WHAT YOU NEED TO DO: The output should be the line containing "Instruction: Click Renew DHCP Lease button" and every later line of the records, exactly as written, and nothing else.

==== RECORD EXTRACTS ====

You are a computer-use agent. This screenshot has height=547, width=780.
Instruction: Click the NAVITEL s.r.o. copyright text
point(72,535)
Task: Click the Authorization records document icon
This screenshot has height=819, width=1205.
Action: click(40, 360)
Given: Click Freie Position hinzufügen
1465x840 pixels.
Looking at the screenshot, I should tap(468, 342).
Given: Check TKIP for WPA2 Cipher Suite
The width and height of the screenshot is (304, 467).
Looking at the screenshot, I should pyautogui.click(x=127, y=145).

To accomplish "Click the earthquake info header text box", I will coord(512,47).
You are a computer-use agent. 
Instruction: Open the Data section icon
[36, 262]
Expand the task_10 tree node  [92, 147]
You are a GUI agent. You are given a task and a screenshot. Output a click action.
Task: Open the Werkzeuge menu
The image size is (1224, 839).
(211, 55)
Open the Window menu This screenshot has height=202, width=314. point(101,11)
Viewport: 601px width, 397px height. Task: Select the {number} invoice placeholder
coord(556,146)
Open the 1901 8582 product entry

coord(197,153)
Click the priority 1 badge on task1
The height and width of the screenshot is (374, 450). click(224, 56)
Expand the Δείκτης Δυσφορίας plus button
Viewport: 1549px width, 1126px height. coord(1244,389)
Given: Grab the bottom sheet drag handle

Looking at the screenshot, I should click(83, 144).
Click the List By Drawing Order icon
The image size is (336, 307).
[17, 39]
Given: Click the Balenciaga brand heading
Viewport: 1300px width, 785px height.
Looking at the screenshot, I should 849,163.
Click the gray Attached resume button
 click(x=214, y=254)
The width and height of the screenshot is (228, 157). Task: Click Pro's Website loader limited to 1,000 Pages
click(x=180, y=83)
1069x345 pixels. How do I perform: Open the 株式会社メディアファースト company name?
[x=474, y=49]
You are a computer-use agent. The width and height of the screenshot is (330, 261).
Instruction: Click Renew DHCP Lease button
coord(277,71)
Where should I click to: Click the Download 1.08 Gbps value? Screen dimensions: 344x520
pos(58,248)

====

ANSWER TO THIS EXERCISE:
Instruction: Click Renew DHCP Lease button
coord(277,71)
Where should I click to: Click the Download 1.08 Gbps value? Screen dimensions: 344x520
pos(58,248)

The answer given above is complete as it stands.